Body language is sometimes much more indicative, as was the case during a key December 4 meeting between Greek Prime Minister Kyriakos Mitsotakis and Turkey’s president, Recep Tayyip Erdogan, on the sidelines of a contentious NATO meeting in London.
Mitsotakis arrived unusually late to the meeting due to a delay during a working lunch with US President Donald J. Trump and other countries that spend at least 2% of their GDP on defence. Mitsotakis briefly explained the situation to Erdogan, who coolly noted that he was already aware of the situation.
A second formal meeting in three months between a Greek prime minister and Erdogan is unusual and generally does not occur without an urgent matter being on the table. he Greek side had asked for a quick “pull-aside-meeting” during the NATO gathering, but Erdogan’s team came back with a proposal for a proper bilateral discussion that ended up being more extensive than had been originally planned.
Both Mitsotakis and Erdogan were carefully prepared for the meeting. Erdogan, who has ruled over Turkey since 2002, has met with several Greek prime ministers in the last 17 years. Before his rendezvous with Mitsotakis, Erdogan met Queen Elizabeth II in Buckingham Palace for a formal reception while Mitsotakis met with his foreign and defence ministers, as well as his diplomatic and national security advisors.
Mitsotakis briefly brought up their previous meeting in September when addressing Erdogan before he then itemised a series of incidents carried out by the Turks that have helped exacerbate tensions between the two traditional rivals. The discussion, which lasted for an hour and a half, was frank, and not hostile, but failed to resolve the hostile status quo.
The Libya situation
The most recent bone of contention between Athens and Ankara has centred on effort by Erdogan to use dubious geographic justifications to declare an Exclusive Economic Zone with the government of Libya, a country that does not share a land or maritime border with Turkey. With his newly demarcated zone, Erdogan ignored the hundreds of Greek islands in the Aegean and Mediterranean seas that lay between the countries.

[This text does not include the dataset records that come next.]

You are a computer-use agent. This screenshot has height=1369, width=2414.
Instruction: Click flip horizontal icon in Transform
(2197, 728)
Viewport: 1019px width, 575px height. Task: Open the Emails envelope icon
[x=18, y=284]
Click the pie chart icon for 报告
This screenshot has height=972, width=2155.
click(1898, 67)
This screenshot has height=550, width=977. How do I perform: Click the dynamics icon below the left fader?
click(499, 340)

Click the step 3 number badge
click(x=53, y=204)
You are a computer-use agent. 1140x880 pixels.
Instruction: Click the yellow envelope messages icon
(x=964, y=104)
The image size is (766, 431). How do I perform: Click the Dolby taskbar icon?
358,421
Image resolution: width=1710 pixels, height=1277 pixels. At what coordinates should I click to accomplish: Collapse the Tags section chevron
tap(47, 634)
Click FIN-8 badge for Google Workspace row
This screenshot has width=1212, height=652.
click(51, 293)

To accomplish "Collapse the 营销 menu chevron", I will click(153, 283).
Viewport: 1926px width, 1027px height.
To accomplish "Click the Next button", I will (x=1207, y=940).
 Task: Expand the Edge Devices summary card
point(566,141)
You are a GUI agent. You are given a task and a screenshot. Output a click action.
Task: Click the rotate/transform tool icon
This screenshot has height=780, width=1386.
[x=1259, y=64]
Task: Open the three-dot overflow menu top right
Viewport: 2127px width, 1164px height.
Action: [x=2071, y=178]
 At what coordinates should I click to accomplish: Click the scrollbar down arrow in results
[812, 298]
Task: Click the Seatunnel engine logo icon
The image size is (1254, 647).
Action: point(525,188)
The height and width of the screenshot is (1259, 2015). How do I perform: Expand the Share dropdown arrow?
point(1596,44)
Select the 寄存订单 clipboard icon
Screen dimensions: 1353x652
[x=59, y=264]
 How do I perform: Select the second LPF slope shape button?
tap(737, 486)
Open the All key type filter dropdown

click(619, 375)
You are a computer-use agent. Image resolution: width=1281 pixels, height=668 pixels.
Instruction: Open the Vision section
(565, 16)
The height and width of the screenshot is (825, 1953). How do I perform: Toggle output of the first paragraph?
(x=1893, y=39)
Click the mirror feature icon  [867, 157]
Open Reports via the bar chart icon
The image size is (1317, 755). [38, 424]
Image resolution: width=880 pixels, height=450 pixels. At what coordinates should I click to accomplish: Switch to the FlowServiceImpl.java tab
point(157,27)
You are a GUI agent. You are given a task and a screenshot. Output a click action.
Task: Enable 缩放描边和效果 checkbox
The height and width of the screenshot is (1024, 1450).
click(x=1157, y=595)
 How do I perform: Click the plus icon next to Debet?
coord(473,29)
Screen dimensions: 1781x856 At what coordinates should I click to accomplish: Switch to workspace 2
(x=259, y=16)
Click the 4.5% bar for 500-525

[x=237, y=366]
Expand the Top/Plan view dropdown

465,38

By drawing up its own EEZ, without consulting any of its Eastern Mediterranean neighbours, Turkey is openly challenging the right of the Greek state to conduct oil and gas exploration projects off the island of Crete.
The Turks rushed to pass the memorandum of understanding that it signed with the Libyan government in Tripoli in the hope that it might be officially adopted by the UN. This is highly unlikely, however, as the officials that Ankara made the deal with are not recognised as the legitimate Libyan government. According to sources who spoke with New Europe, Erdogan has faced intense pressure from both France and Germany for his deal with the Libyans, but he still appears to show no signs that he plans to reverse course.
Erdogan however is fearing that the Fayez al Sarraj regime in Tripoli might not hold up due to international pressure and the advance of Russian-backed General Khalifa Haftar, who is based in Tobruk, is challenging the authority of the Tripoli government.
Greece has responded by expelling Libya’s ambassador to Athens for not providing the Greek authorities with details of Erdogan’s deal with al Sarraj. The Mitsotakis government says the memorandum of understanding is illegal according to maritime law.
The international community has overwhelmingly backed Athens in the dispute with the European Union standing in full solidarity with Greece and Cyprus regarding Turkey’s actions in the Eastern Mediterranean. “Turkey needs to respect the sovereignty and the sovereign rights of all EU member states,” the European External Action Service said in a statement on December 4.
The EU and US have both deemed Ankara’s actions as illegal and have called on the Turks to halt all further provocative moves.
Israel has also reiterated its full support and solidarity with Greece in its maritime zones and its opposition to any attempt by Turkey to violate those rights.
The migration challenge
MItsotakis bluntly confronted Erdogan about his reasons for doing little-to-nothing to stop the increase in the flow of migrants over Greece’s borders. . Erdogan was not overly hostile to Greece when this particular issue raised, but he did ask that Mitsotakis put pressure on the EU to take a more lenient approach to Turkey regarding the migrant issue, particularly in regards to 4 million asylum seekers that the Turks’ are currently hosting.
European Commission President Ursula von der Leyen spoke with Erdogan after the latter’s meeting with Mitsotakis. This was followed by a visit to Athens from the EU’s new vice-president, Margaritis Schinas and Migration Commissioner Ylva Johansson flying to Ankara in an effort to establish a new communications link with Erdogan’s officials.
Schinas hoped to achieve a breakthrough with a new pact for asylum seekers that would be in line with a system for the return of migrants to their countries of origin.